Il y a des négociations à l'heure actuelle, parmi
les travailleurs et travailleuses en santé
notamment, mais ce ne sont pas de vraies
négociations car le gouvernement leur a fait une
offre de gel salarial suivi de restrictions
salariales, soit exactement ce que nous avons
entendu à notre rencontre. Il n'y a pas vraiment
de place pour la négociation là-dedans.
FO : Quelle est la position du
SCFP-NB sur ces gestes du gouvernement ?
SO : Cela fait des années que
nous disons que les salaires stagnent depuis au
moins une douzaine d'années. Nous avons fait face
à des zéros d'augmentation, à des 1 %,
des mandats de restriction salariale de la part
des administrations précédentes. Les augmentations
de salaire depuis toutes ces années ont été bien
en dessous de l'augmentation du coût de la vie.
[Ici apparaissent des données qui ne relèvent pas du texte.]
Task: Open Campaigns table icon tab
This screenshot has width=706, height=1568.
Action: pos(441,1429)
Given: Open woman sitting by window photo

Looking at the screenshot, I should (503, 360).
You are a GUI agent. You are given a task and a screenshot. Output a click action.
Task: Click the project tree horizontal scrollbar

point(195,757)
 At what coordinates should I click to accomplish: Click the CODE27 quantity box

Tout cela a fait en sorte que nos membres ont
reculé en ce qui concerne leur pouvoir d'achat
réel. Nous voulons contrer cela.
Le coût de la vie augmente. Au Nouveau-Brunswick,
le coût des loyers est hors de contrôle en ce
moment, il y a une crise du logement dans la
province. Le Nouveau-Brunswick est la province au
Canada où les droits des locataires sont les plus
faibles. C'est un paradis pour les propriétaires
de logements. L'essence, le chauffage sont
extrêmement chers. La facture d'électricité est
beaucoup plus élevée au Nouveau-Brunswick qu'au
Québec par exemple. Nous avons des salaires de
petites provinces avec des factures de grandes
villes.
Selon nous, la meilleure manière de sortir de la
pandémie c'est par la stimulation d'une croissance
durable, qui va dans les poches de nos
travailleurs, dans nos infrastructures publiques,
nos systèmes publics. On ne peut pas stimuler la
croissance à coup de subventions corporatives.
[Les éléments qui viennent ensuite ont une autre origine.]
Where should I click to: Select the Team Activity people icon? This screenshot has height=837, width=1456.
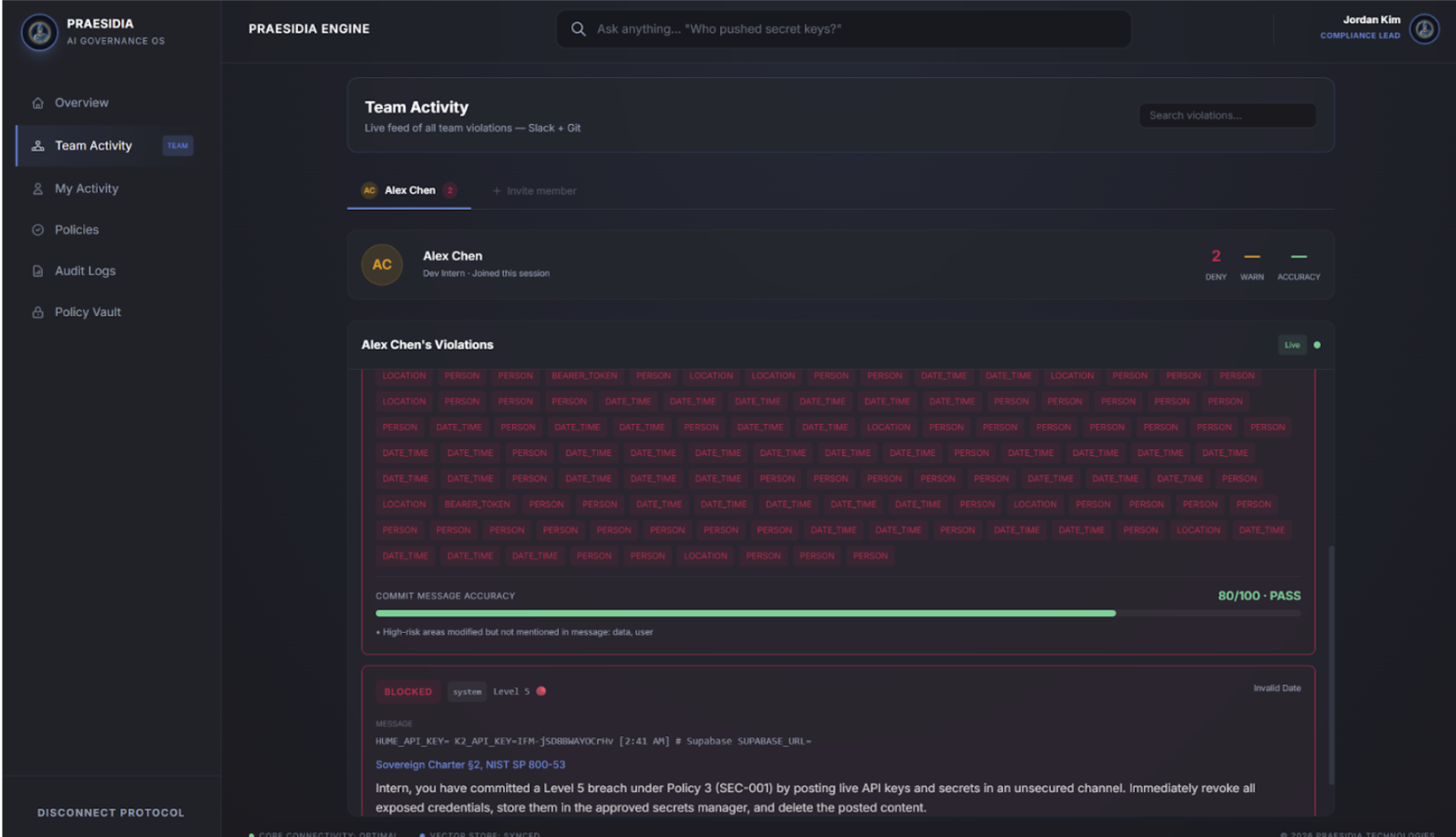[x=38, y=146]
C'est certain qu'au SCFP-NB on va se battre
contre cela.
Mais en fin de compte, les gens qui ont le
dernier mot ce sont nos membres. C'est à eux à
décider à chaque table de négociation de ce qu'ils
veulent faire.
On a affronté la pandémie, il y a de l'espoir au
bout du tunnel, on a été capable de se mettre
ensemble et de faire bloc contre ce virus-là. Si
on peut résister à un virus, on peut résister à ce
gouvernement également. C'est pour cela que nous
avons notre slogan « Nos héros en première ligne
méritent mieux que des zéros ».
Par travailleurs de première ligne, nous voulons
dire les travailleurs de la fonction publique et
j'inclus les travailleurs du secteur privé comme
ceux des épiceries, du commerce au détail et
d'autres qui font un travail phénoménal. Si on
peut avoir un salaire de base pour tous qui est
décent, c'est un peu comme la marée montante qui
fait lever tous les bateaux.
La situation ne peut plus durer comme elle est.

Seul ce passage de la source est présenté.